Da quel tempo abbiamo formule alternative concrete, reali, semplici, già esistenti, senza costi aggiuntivi per l’ente pubblico. Sono le imprese che devono fare la loro parte e esiste un contesto promo-commerciale e di marketing come Piacenza Expo che può essere strumento, mezzo, veicolo per fare sia turismo che management, organizzazione e destinazione. Investiamo tutti nell’ente fiera, e basta consulenti foresti inutili. Piacenza non deve accogliere idee progettuali già superate, che hanno fatto il loro tempo soprattutto in realtà e contesti ben diversi.   

La Sorbonne nel 1982, per volontà di Mitterrand, istituì i corsi più importanti di formazione del management pubblici e privati, affinché fosse nascessero figure primarie integrate per la Francia del futuro, al posto dei tanti “consulenti” che ingolfavano ministeri e erano sponsor di consociativismi frenanti, poco produttivi, molto politici. Piacenza non è né Barcellona, né Firenze, né Expo2015.

Il legame prodotto-imprese come promoter o motore forte su cui puntare a livello locale è una soluzione troppo legata a una mentalità politica e non ha una strategia integrata di lungo periodo. L’Italia non ha una strategia turistica. La Francia ha un ministero del turismo che “capta” oltre un miliardo di fondi comunitari, aggiunti a quelli delle varie macroregioni. L’Italia zero. Tutto confluisce dentro le piccole Regioni. Destinazione Emilia è una scelta intelligente, in ritardo come abbiamo avuto modo di evidenziare più volte all’assessore Corsini durante la discussione della nuova legge regionale, che può funzionare se propone lo stesso pacchetto segmentato, senza doppioni, senza linearità piatta. Un conto è il brand collettivo di territorio all’estero, per l’APT, per le fiere.

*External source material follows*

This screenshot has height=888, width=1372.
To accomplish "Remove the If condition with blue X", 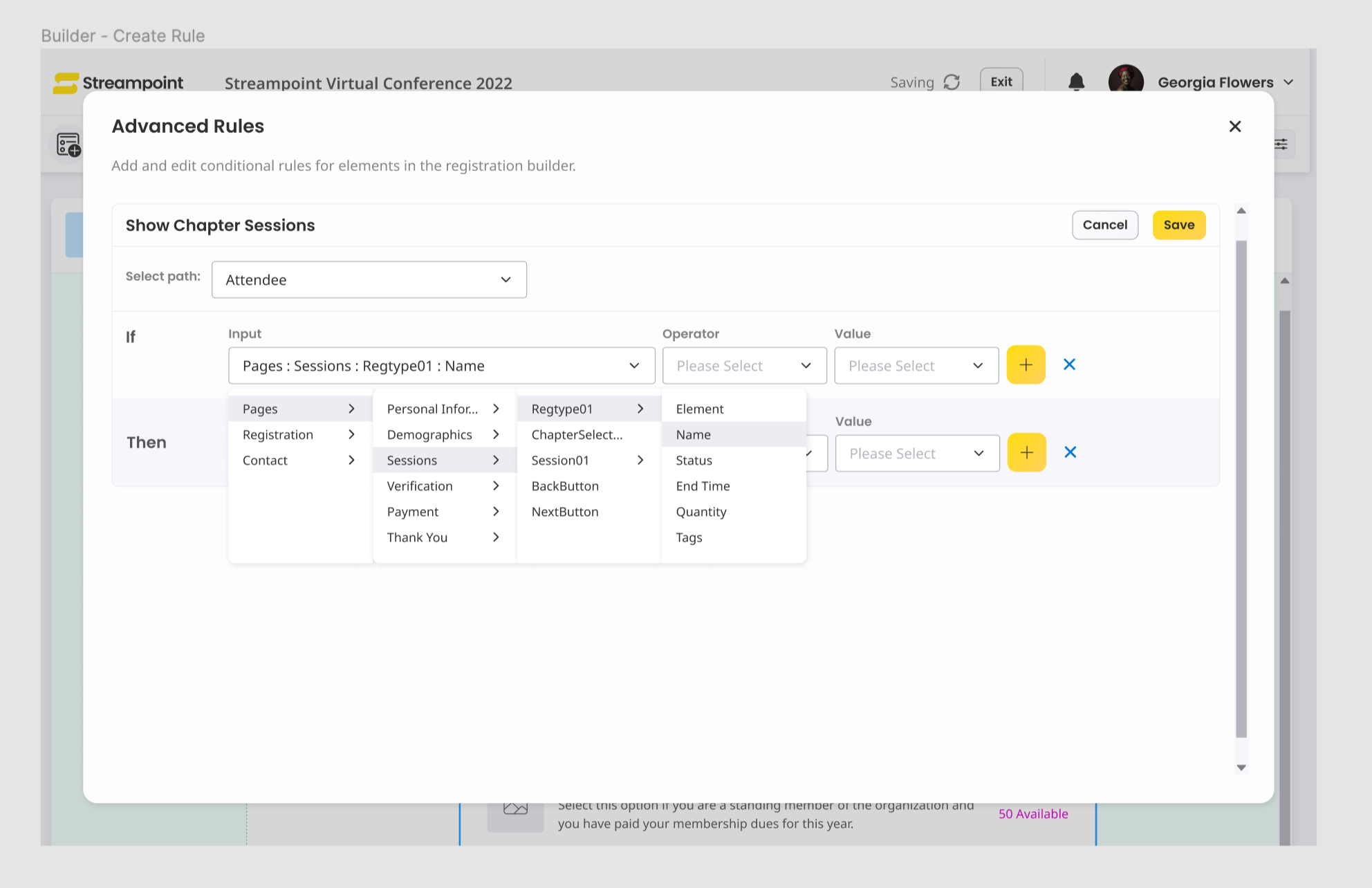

Totalmente diversi sono i modelli per attrarre il turista italiano più distante che non ci conosce e il visitatore continuo prossimale-vicinale che rappresenta l’85% dei flussi. Destinazione Emilia diventa solo un facilitatore di sostegno economico per il turista milanese, pavese, lodigiano, spezzino, genovese, cremonese, bresciano, bergamasco ma non strategico. Come abbiamo sempre detto a Corsini e ai suoi dirigenti regionali, Piacenza è unica nel panorama regionale, è capitale di un modello turistico che è l’opposto della riviera romagnola. Due turisti, due turismi, che si possono complementare, ma necessitano di approcci, riconoscimenti, valori estremi: insieme fanno una piattaforma potente per la Regione, ma doveva essere inserita ufficialmente nella legge regionale. Piacenza si muove in ambiti e “fattori numerici e qualitativi” turistici totalmente diversi dal contesto territoriale Emilia e della Regione.  Quello che abbiamo chiesto da 8 anni è di non creare un progetto vecchio, oggi non regge il marketing territoriale, è marginale puntare su prodotto-impresa perché non fa crescere il Pil, bisogna creare posizioni e situazione di spesa, di investimenti, di attrazione che fanno crescere il valore di Piacenza nell’ambito regionale. Puntare su imprese produttive e ricettive per fare una politica turistica è un modello limitante. Piacenza deve puntare su un brand identitario, non turistico. Per questo c’è già Destinazione Emilia che però deve saper segmentare per tipo di consumatore, per origine domanda».